Q. Will the current repayment obligations for overseas-based borrowers remain?

A. Yes, the current repayment obligations of between $1,000 to $3,000 (depending on the loan balance) will continue to apply.

Q. Will the changes make it easier for me to make repayments from overseas?

A. Yes, the changes will enable you to view an up to date loan balance at any time from anywhere in the world. We are considering different payment mechanisms to make repayments easier.


Q. Will interest be removed for overseas based borrowers?

A. No, the interest on the loans of overseas-based borrowers will remain.

Late payment penalty

Q. I am overseas and I fail to make a repayment. Will I be liable for late payment penalties?

A. No, the late payment penalty would be replaced by a higher rate of interest for non-payment, higher than the current 6.8% interest rate but lower than current late payment penalties.

Non-compliant borrowers

Q. What is Inland Revenue doing about contacting overseas borrowers who are not paying back their loans?

A. The new online services will help those who want to meet their obligations but find it too hard to manage their loans under the current system. Voluntary compliance is the cornerstone of a repayment system.

Enhanced onlines services

Q. What services will be provided online?

A. Borrowers will be able to make use of a wide range of enhanced web based services, much as they have to manage bank accounts. A consolidated loan balance should also be available through the timely transfer of loan account information from MSD/StudyLink to Inland Revenue.

Q. What will be the consequence of these changes?

A. Contact with borrowers in the future will be online mainly. Contact by phone would be the exception and limited to complex cases that could not be handled through online services. The aim is to have borrowers manage their loan online along the same lines as internet banking.

Q. I get a lot of confusing statements and letters from Inland Revenue, will this continue?

A. The possible changes should significantly reduce the need for Inland Revenue and borrowers to contact each other. Similarly, the customised self-management of loans that should be possible under the changes should mean that only exceptional cases need to be dealt with by mail or phone calls.

Online forum

Q. Why is Inland Revenue using the forum to consult?

A. Consultation is an established part of the way New Zealand's tax system is developed but Inland Revenue considered the usual channels, discussion documents and so on, would not have had nearly the reach desired; more than half a million people have student loans and many of them live overseas.
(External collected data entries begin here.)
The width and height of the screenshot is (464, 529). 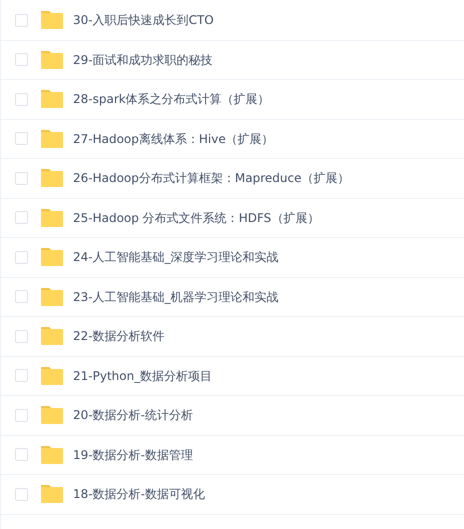 I want to click on folder-name: 30-入职后快速成长到CTO, so click(x=144, y=20).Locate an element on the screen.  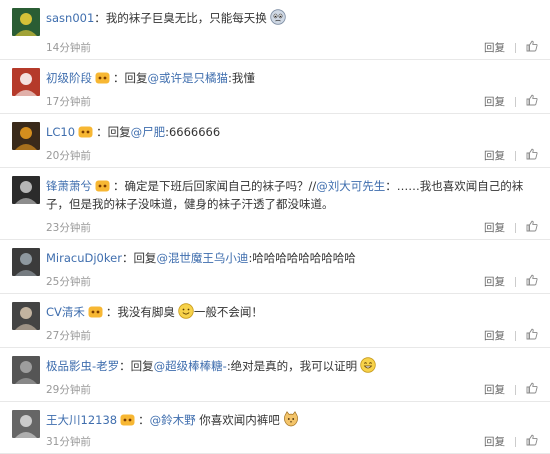
timestamp: 23分钟前 is located at coordinates (68, 228).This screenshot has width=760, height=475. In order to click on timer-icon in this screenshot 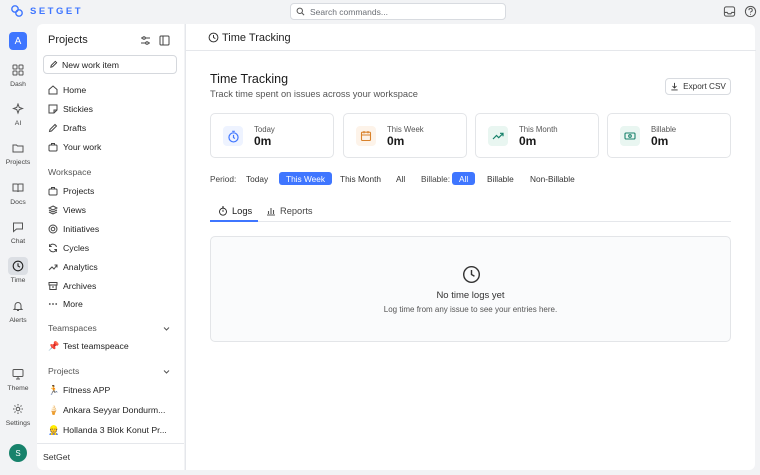, I will do `click(223, 211)`.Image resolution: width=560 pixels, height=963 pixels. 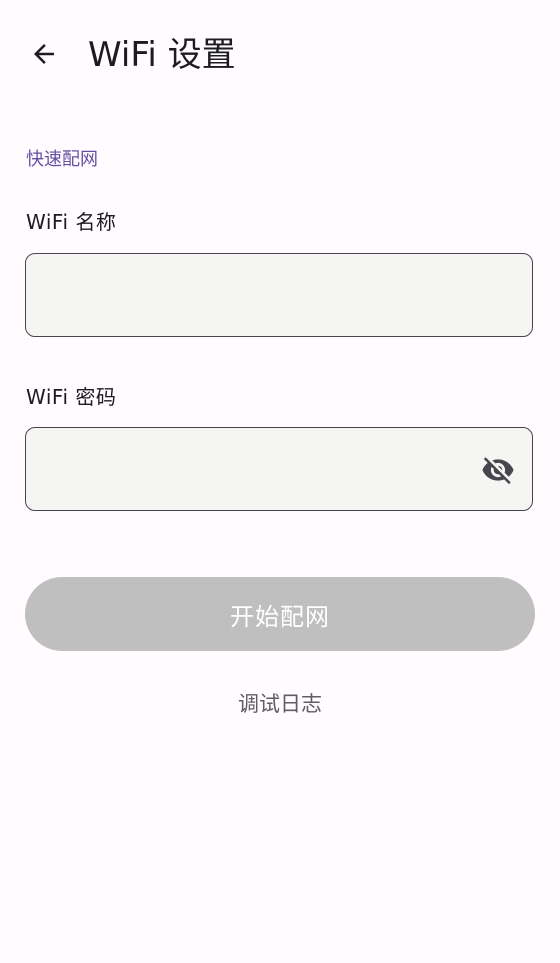 What do you see at coordinates (280, 55) in the screenshot?
I see `app-bar: WiFi 设置` at bounding box center [280, 55].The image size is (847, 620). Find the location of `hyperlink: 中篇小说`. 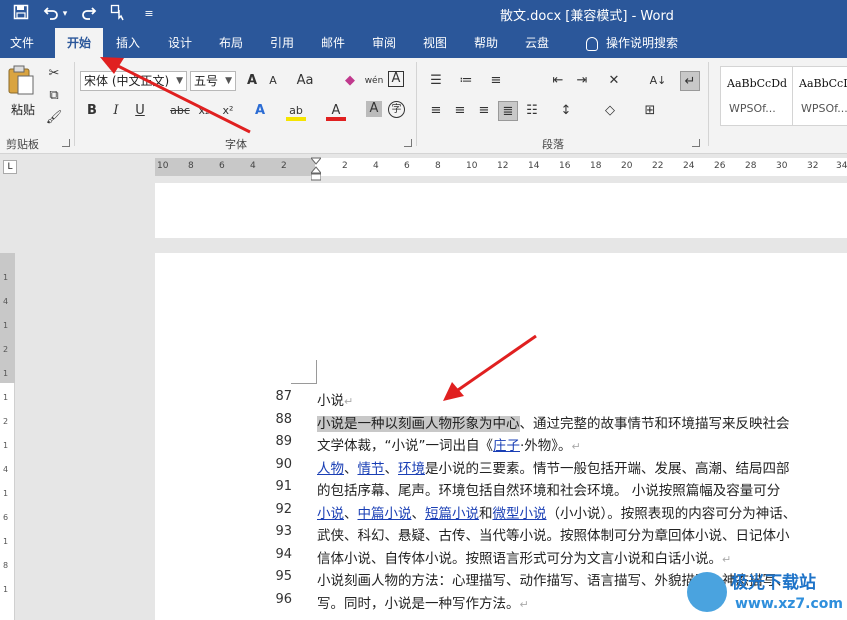

hyperlink: 中篇小说 is located at coordinates (385, 514).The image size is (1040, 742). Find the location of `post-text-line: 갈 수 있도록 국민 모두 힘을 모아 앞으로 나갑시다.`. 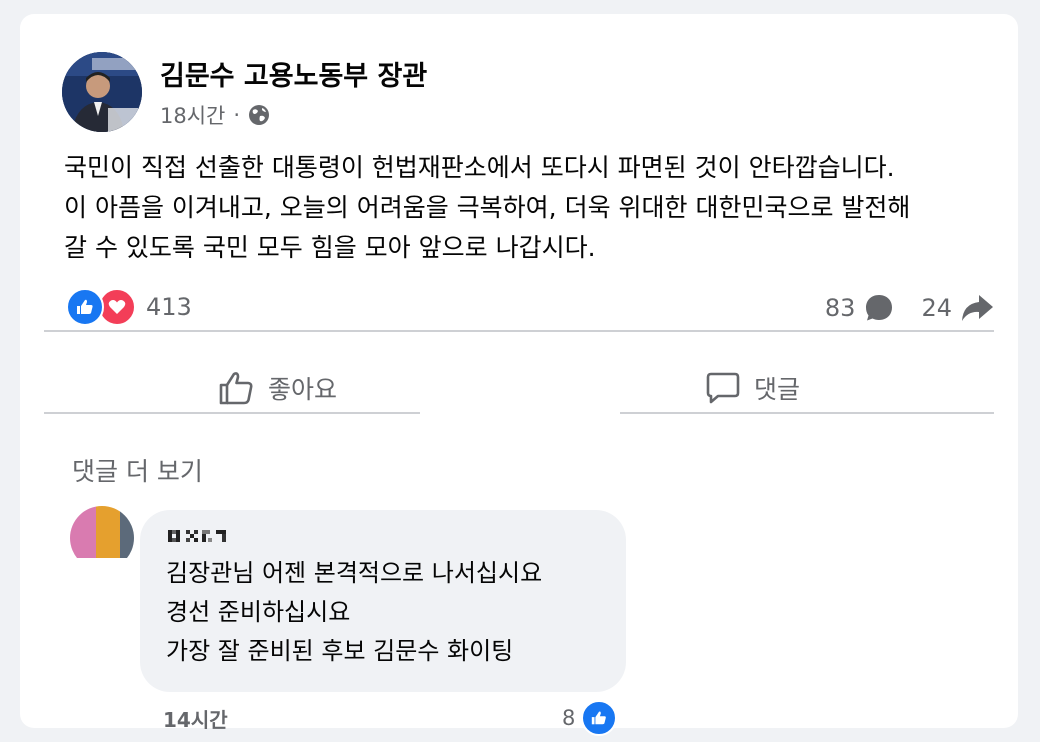

post-text-line: 갈 수 있도록 국민 모두 힘을 모아 앞으로 나갑시다. is located at coordinates (330, 248).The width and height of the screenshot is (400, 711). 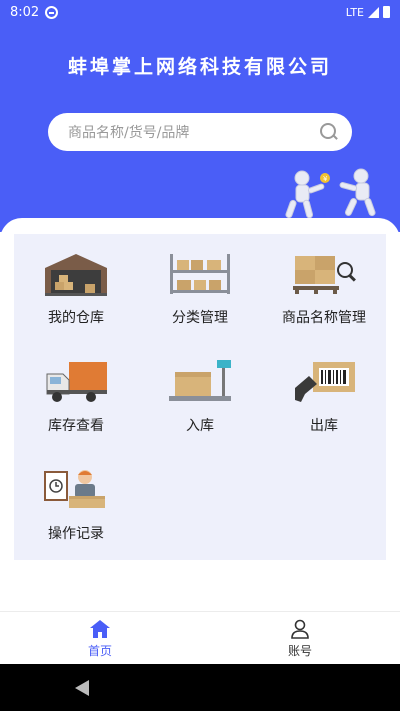 What do you see at coordinates (374, 12) in the screenshot?
I see `signal-icon` at bounding box center [374, 12].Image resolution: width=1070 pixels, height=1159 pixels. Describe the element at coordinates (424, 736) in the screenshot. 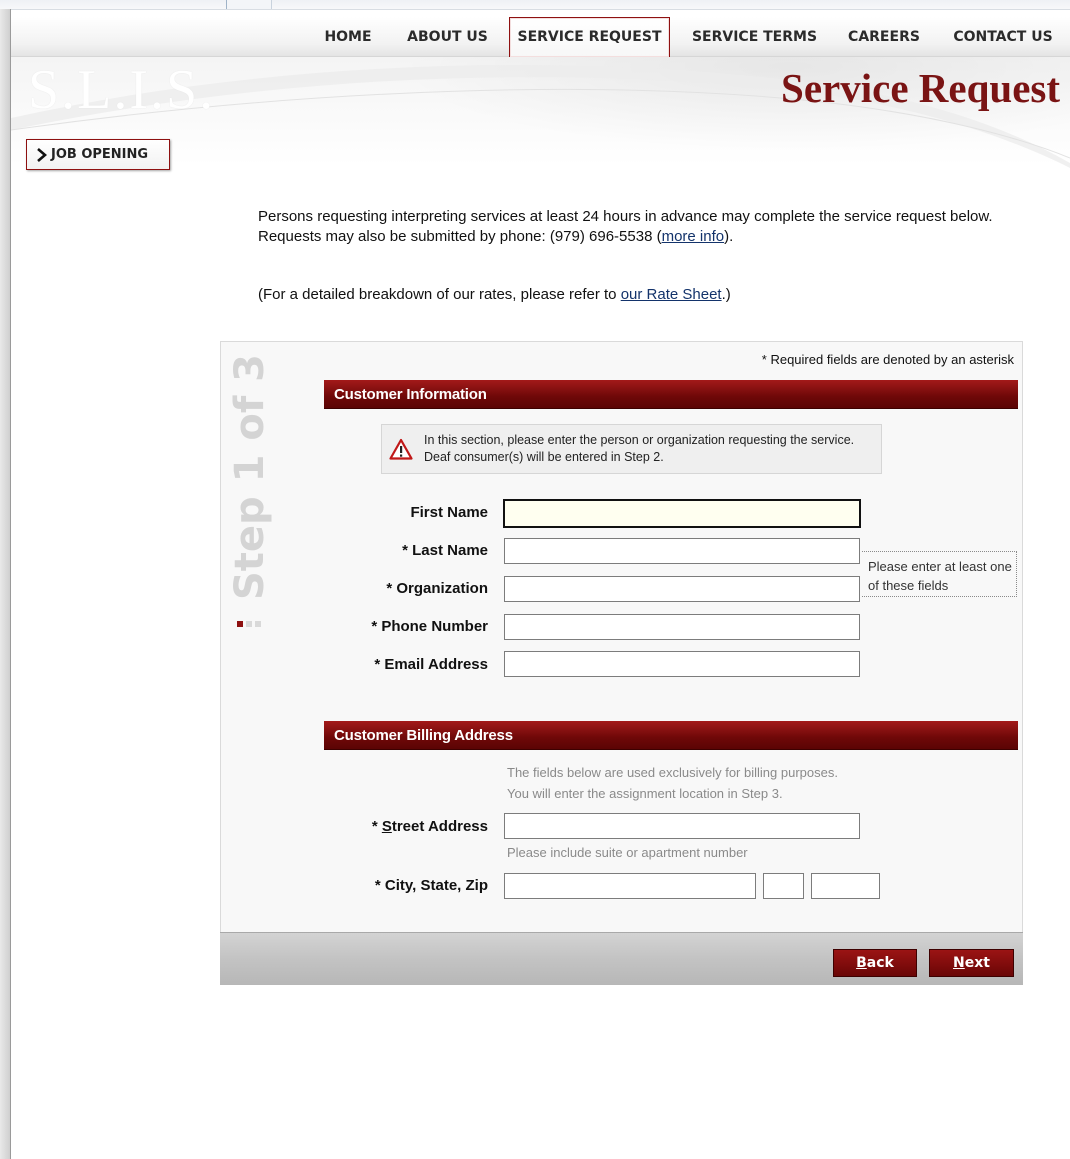

I see `section-title: Customer Billing Address` at that location.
As these proposals affect them all Inland Revenue wanted its consultation to reach as many of them as possible.

Q. What will Inland Revenue do with the feedback given on the forum?

A. The feedback will be used by Inland Revenue to develop policy proposals during the second half of 2009. If the Government proceeds with the proposals, new legislation could be introduced in late 2009, with the changes applying from early 2011.

Q. Can only those people with student loans contribute to the forum?

A. No. Anyone can contribute to the forum - you don't have to have (or have had) a student loan.

Q. How long is the forum open for?

A. The forum is open until 17 July 2009.

Q. I've got a personal question about my student loan. Where can I ask that?

A. The student loans page on the Inland Revenue website ( has answers to common questions.